Having your college days behind you can be a great feeling, but managing your student loan debt can be harder than expected. Post college life can include expenses you didn’t realize would be there, so not paying anymore than absolutely necessary on your student loan debt can really help.
Refinancing your loans should be a slam-dunk, but there can be things that could make you not so attractive to a potential lender. There are a few things you should consider before talking to lenders to be sure you’re ready.
1. Do You Earn Enough – Lenders may have specific requirements around how much you bring in each year to be eligible for a student loan refinance.
2. Is Your Credit Score Too Low – Having a low credit score never helps when trying to finance anything, and the same is true with student loans. You may need to get your credit back on track before exploring a student loan refinance or consolidation.
3. Is Your Debt-To-Income Ratio Too High – Companies that lend money almost always look at your debt-to-income ratio as a sign of potential financial problems. If you have taken on more debt than you maybe should have, lenders may not want to give you money. Basically, if your monthly expenses are too high compared to your income, then that makes lenders less likely to lend to you.

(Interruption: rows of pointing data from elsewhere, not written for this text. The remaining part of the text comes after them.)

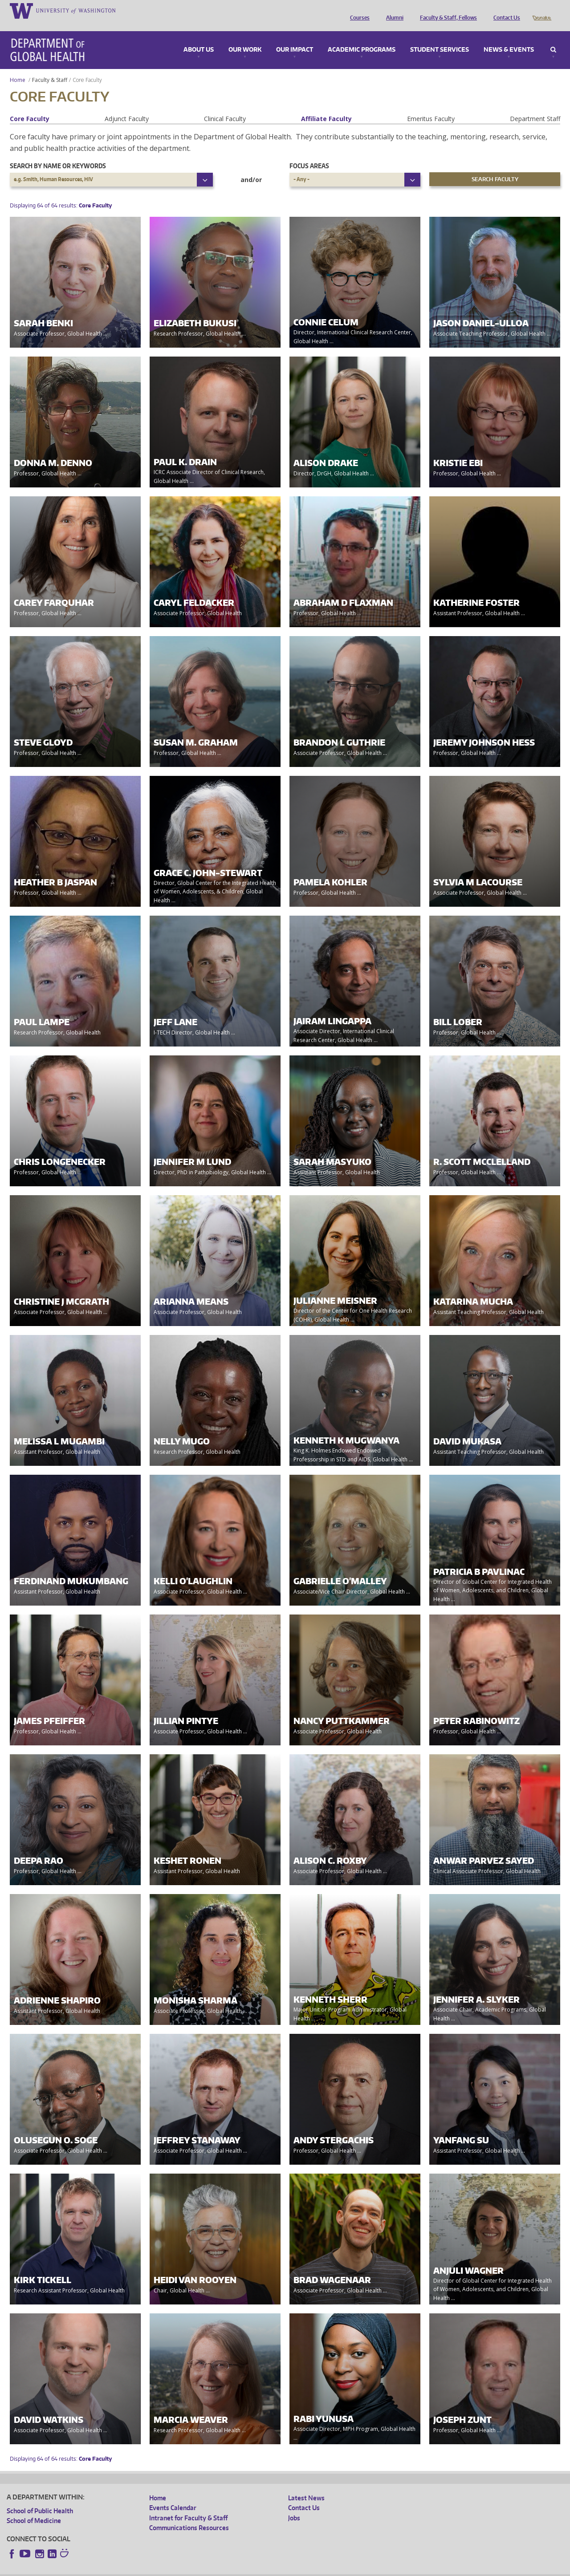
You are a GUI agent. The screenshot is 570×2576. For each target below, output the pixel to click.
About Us (198, 37)
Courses (357, 10)
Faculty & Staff (49, 67)
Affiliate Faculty (326, 106)
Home (17, 67)
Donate (541, 10)
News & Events (509, 37)
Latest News (306, 2485)
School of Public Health (40, 2498)
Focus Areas (309, 153)
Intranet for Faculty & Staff (188, 2505)
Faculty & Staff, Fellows (446, 10)
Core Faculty (29, 106)
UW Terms (160, 2569)
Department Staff (535, 106)
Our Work (244, 37)
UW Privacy (124, 2569)
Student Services (439, 37)
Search (553, 37)
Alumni (392, 10)
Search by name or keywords (58, 153)
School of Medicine (34, 2508)
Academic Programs (361, 37)
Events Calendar (172, 2495)
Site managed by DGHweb (214, 2569)
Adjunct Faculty (127, 106)
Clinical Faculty (225, 106)
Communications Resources (189, 2515)
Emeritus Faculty (431, 106)
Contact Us (504, 10)
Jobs (294, 2505)
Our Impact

If you don’t feel like you may be the best candidate, you could still have an option. Getting a co-signer or co-applicant (usually a parent or close relative) that is a better financial situation can do the trick. This person will be accepting responsibility for your loans if for some reason you don’t pay, so it’s not something to take lightly.
After considering these three factors you feel like you are in a good place, then exploring student loan refinancing or student debt consolidation could be a great way to save some money each month.